This is an experimental, even risky, part of the website. I will gaze into my crystal ball, and offer a speculative reading of the trends in our various opening markets. Now if you want a report, then you should turn, sorry, click to What's New. There you will have hard facts, about which games have attracted attention or raised nasty questions, and which lines are currently popular.
Here, I will talk a bit about hunches. Try to anticipate where a trend may be leading. Suggest a line that may have gone out of fashion without a particularly good reason. I may be wrong, I may be trying to get some of you to go out and act as guinea pigs (no, not really). No guarantees, just food for thought. If an opening isn't here, it has either been very quiet or extremely theoretical.

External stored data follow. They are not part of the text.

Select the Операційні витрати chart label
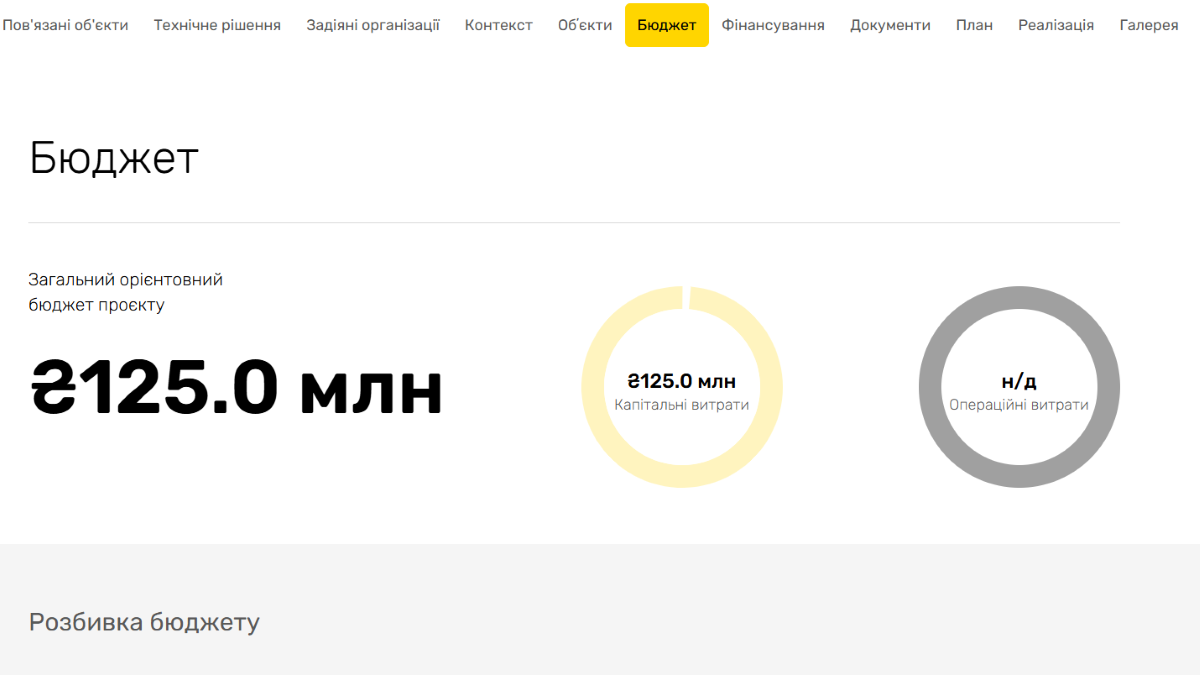Image resolution: width=1200 pixels, height=675 pixels. (x=1019, y=405)
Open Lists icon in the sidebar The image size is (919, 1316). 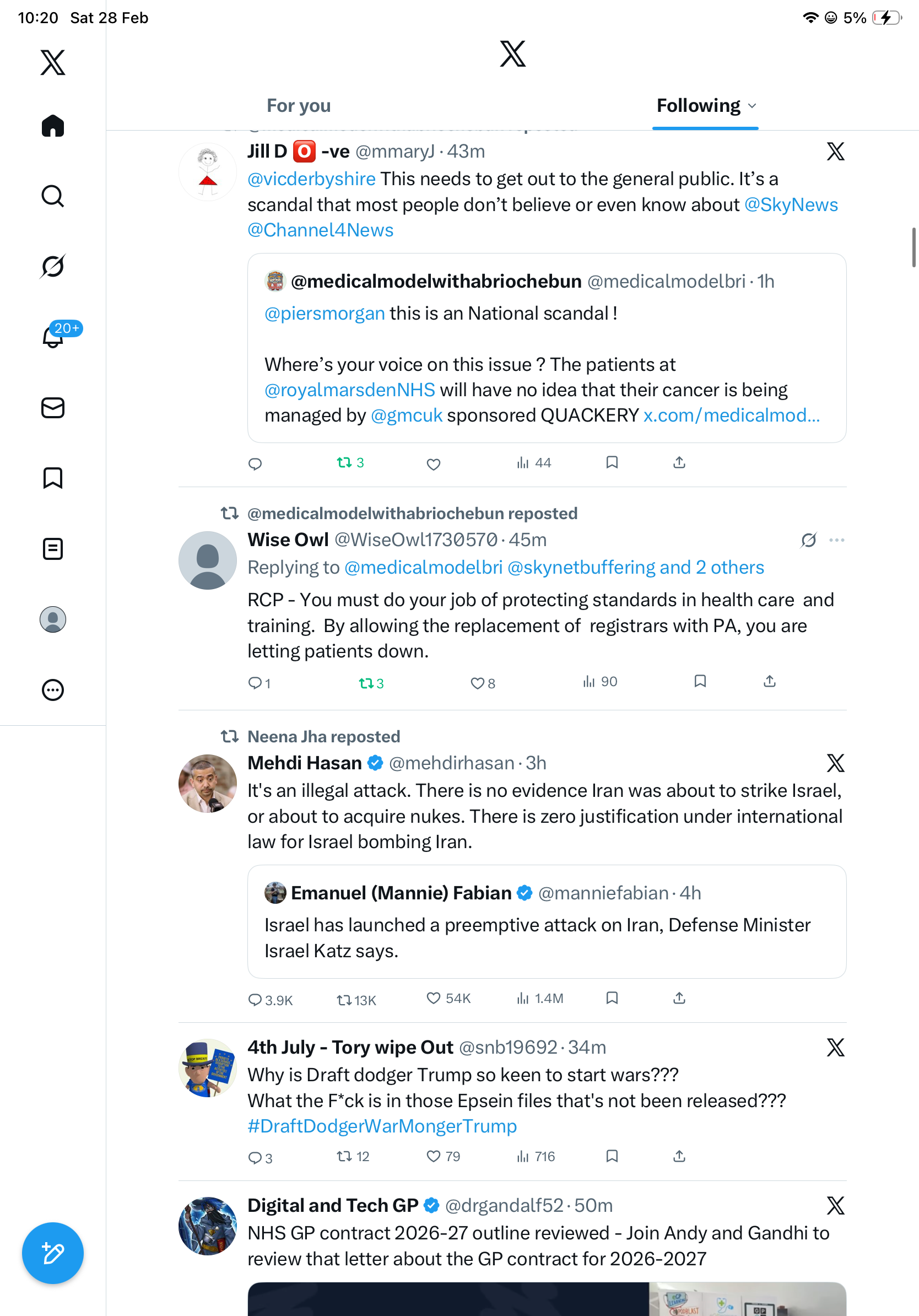coord(53,548)
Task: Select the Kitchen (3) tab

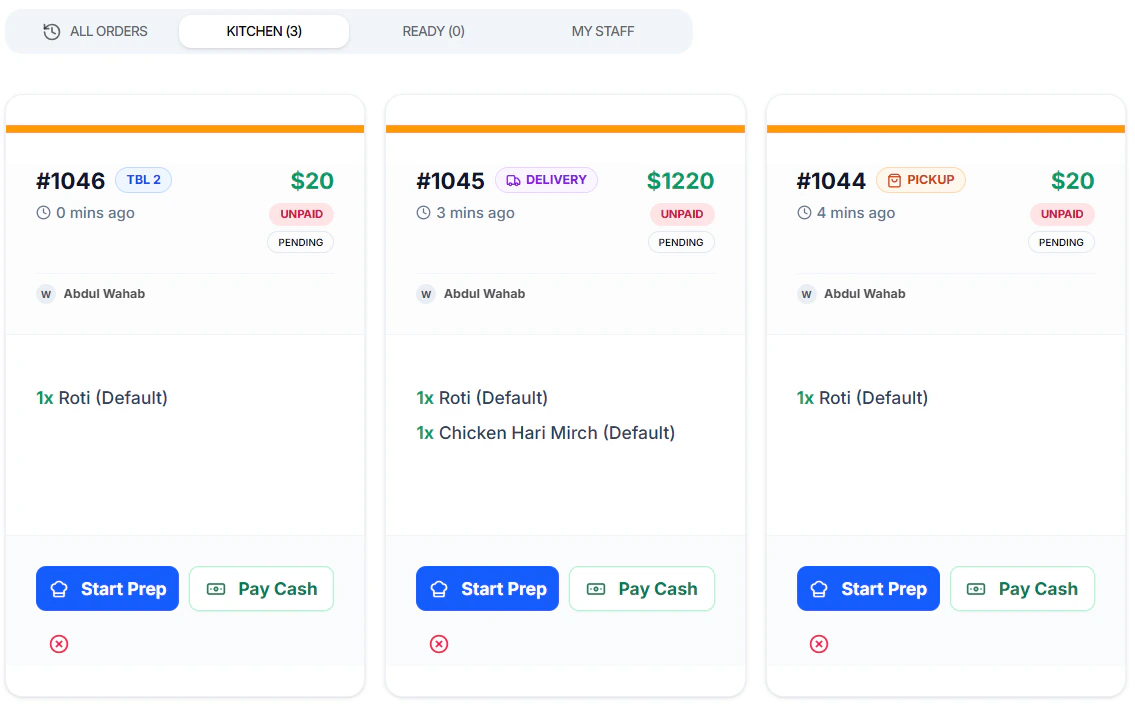Action: 264,32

Unless you are a serious theory lover, you probably would like some options to the extremely hazardous minefield some of the main lines are becoming. As Black, I would suggest taking a tour to Slovakia against the Modern Exchange Variation and trying Nc6 instead of these manic lines grabbing a-pawns.

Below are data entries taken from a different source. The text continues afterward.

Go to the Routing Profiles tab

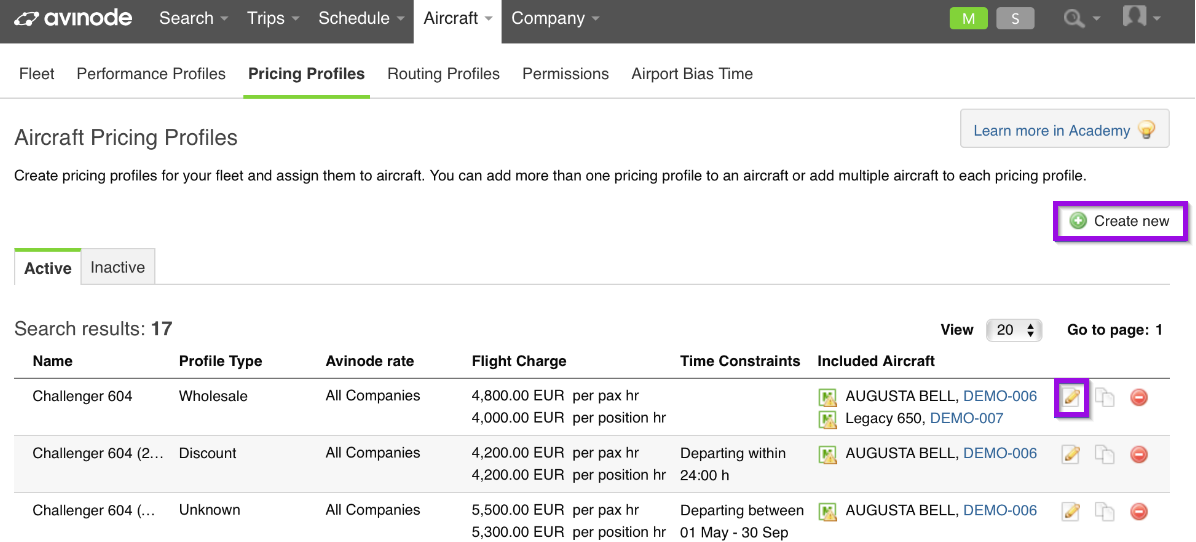[443, 74]
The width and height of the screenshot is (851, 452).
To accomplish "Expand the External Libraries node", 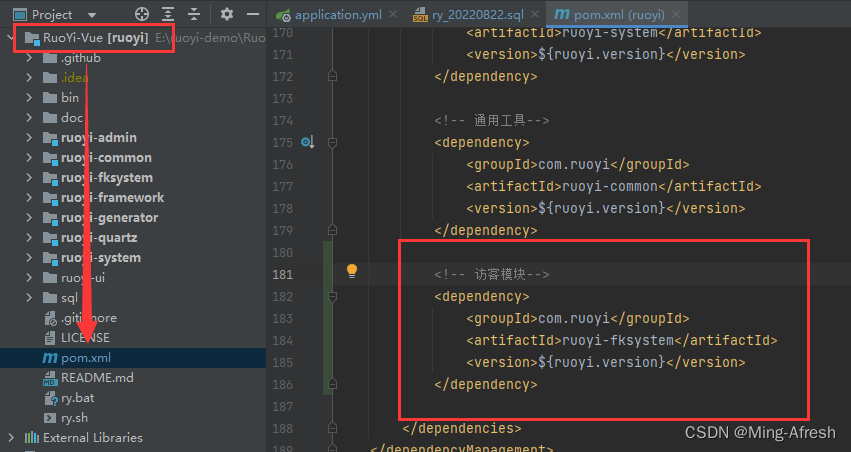I will (12, 438).
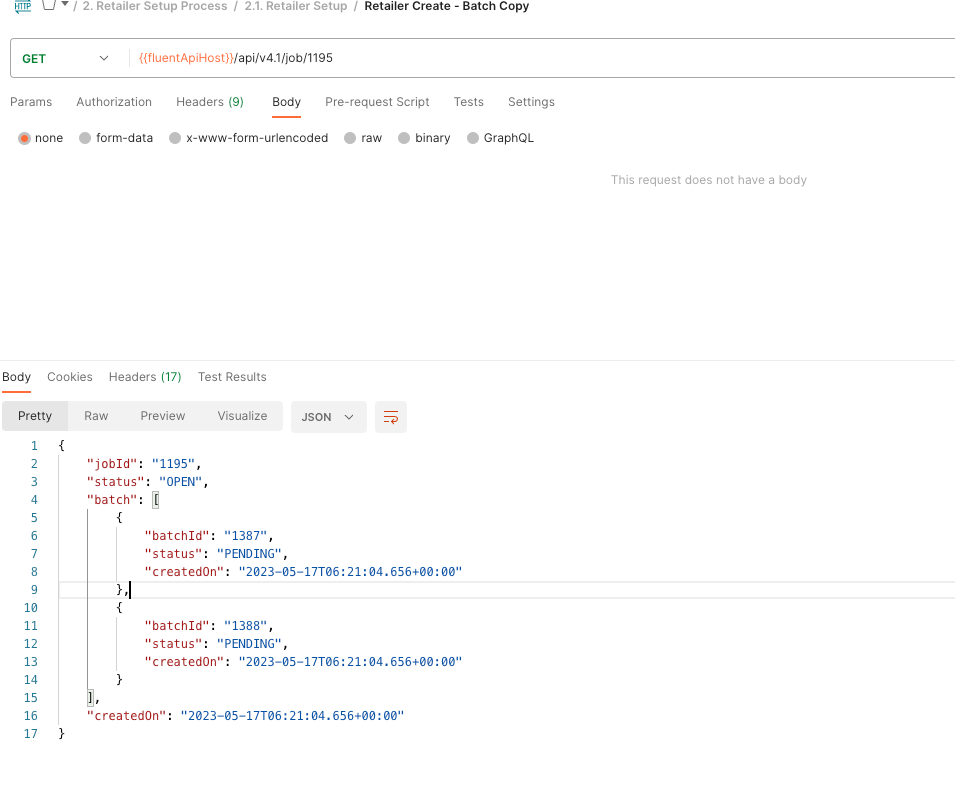The height and width of the screenshot is (802, 955).
Task: Go to 2.1. Retailer Setup breadcrumb
Action: tap(296, 6)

Personally, I lean towards the very odd variation with Bc7. I don't know why this isn't more popular.
There have been some alarming developments in the line I recommend above, and it is beginning to look like theory is already starting to focus on it. This means that if you are looking for a real sideline, it might not suit you, since with the "construction" underway on this particular road, it may soon become a highway, too. Nevertheless, there are still some relatively unpaved tracks which explorers may wish to study.

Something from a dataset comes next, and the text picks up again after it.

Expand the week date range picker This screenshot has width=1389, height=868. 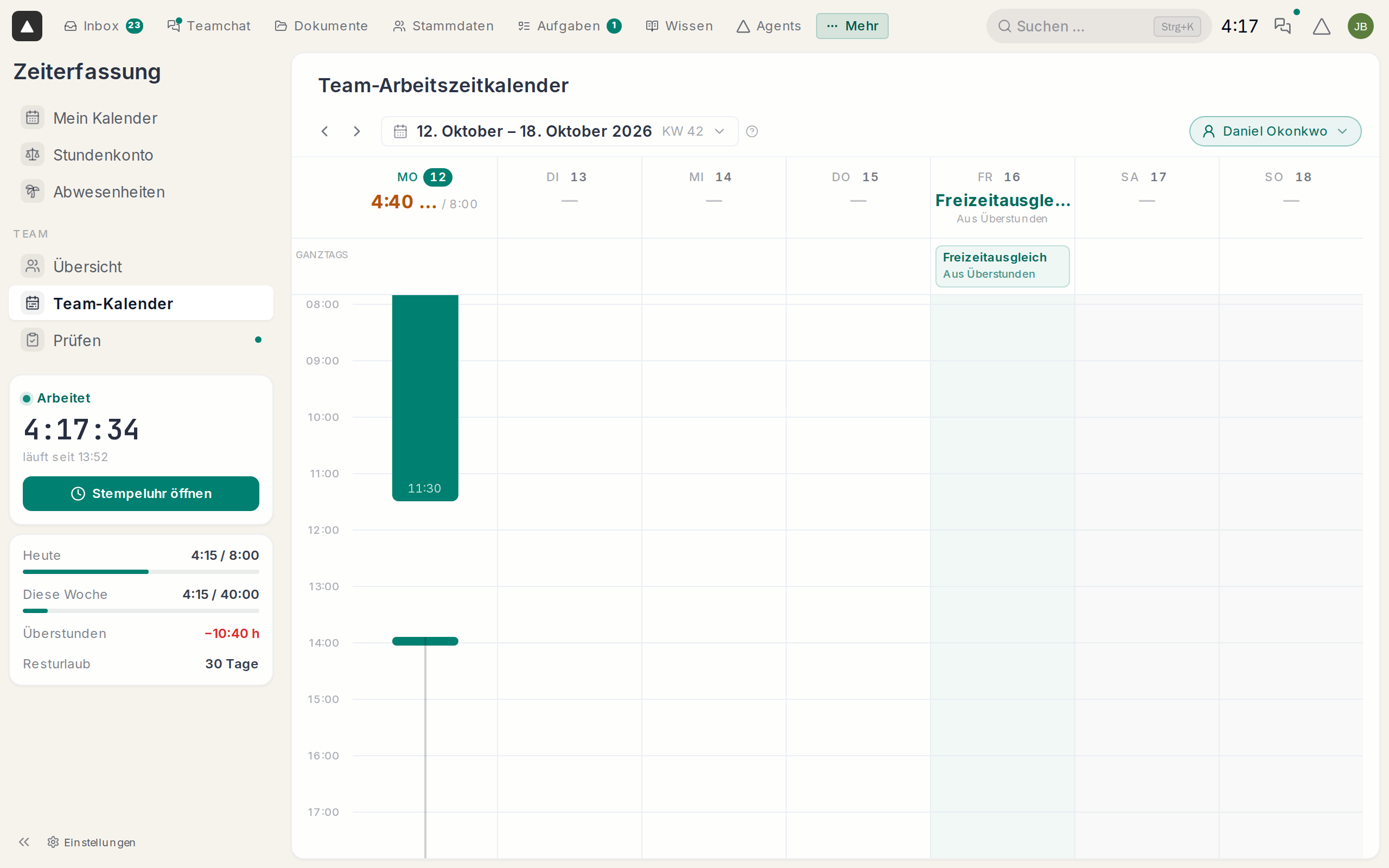click(x=559, y=131)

White players looking to get out of the theory race can have a look at 5.Na4, even though that nearly qualifies as something hot. A more likely way for White to avoid reams of analysis and achieve a small advantage is the system with exchanging on d5 and playing Bd2, which has been a pet weapon of Korchnoi of late. This has long had a harmless reputation, but it is both safe and more dangerous than it looks.
Of course, the sad thing about fighting a sound and topical defence is that a sideline is highly unlikely to produce stunning results. The good thing is that combining an element of surprise with a line you know and/or like, can be more effective than beating your brains out against a theoretical wall that will likely prove to be just as sound for Black.
I have long had the suspicion that plans with an early b4 - often very early - give White very nice chances for a non-theoretical route to a slight advantage. This now seems to be showing signs of acceptance, and I think I detect a coming trend here. Both sides should acquaint themselves with this line.
I have said that I think that this is a greatly underestimated defence. For those seeking a way to put it under pressure, I would have to vote for the variation with 4.e4 (Nxe5 5.f4). This line entails a certain amount of risk for white, since there is a very real danger of overextending. For this reason alone I doubt that it will ever be very popular.
To put it another way, I would feel slightly uneasy on either side of it, a sure sign that it is a critical line that would reward some work. I think that studying this line has several attractions: it is a genuinely threatening variation which can quickly lead to a clear advantage; and, it is relatively rarely chosen and can often serve as a "counter-surprise" weapon. Also, Black's most natural reply may well not be best.
Add to that interesting options that arise from delaying 5.f4 for a move, and you should have plenty to keep Black busy.
Przewoznik warned about it years ago, but the idea hasn't caught on. The idea of accepting the gambit and then playing g3/Bg2 with White still remains virtually untested. What evidence there is suggests that Black should shift to playing a6 and setting up a kind of Blumen-Benko. Explorers should make note of this possibility, and gambiteers should be ready to react.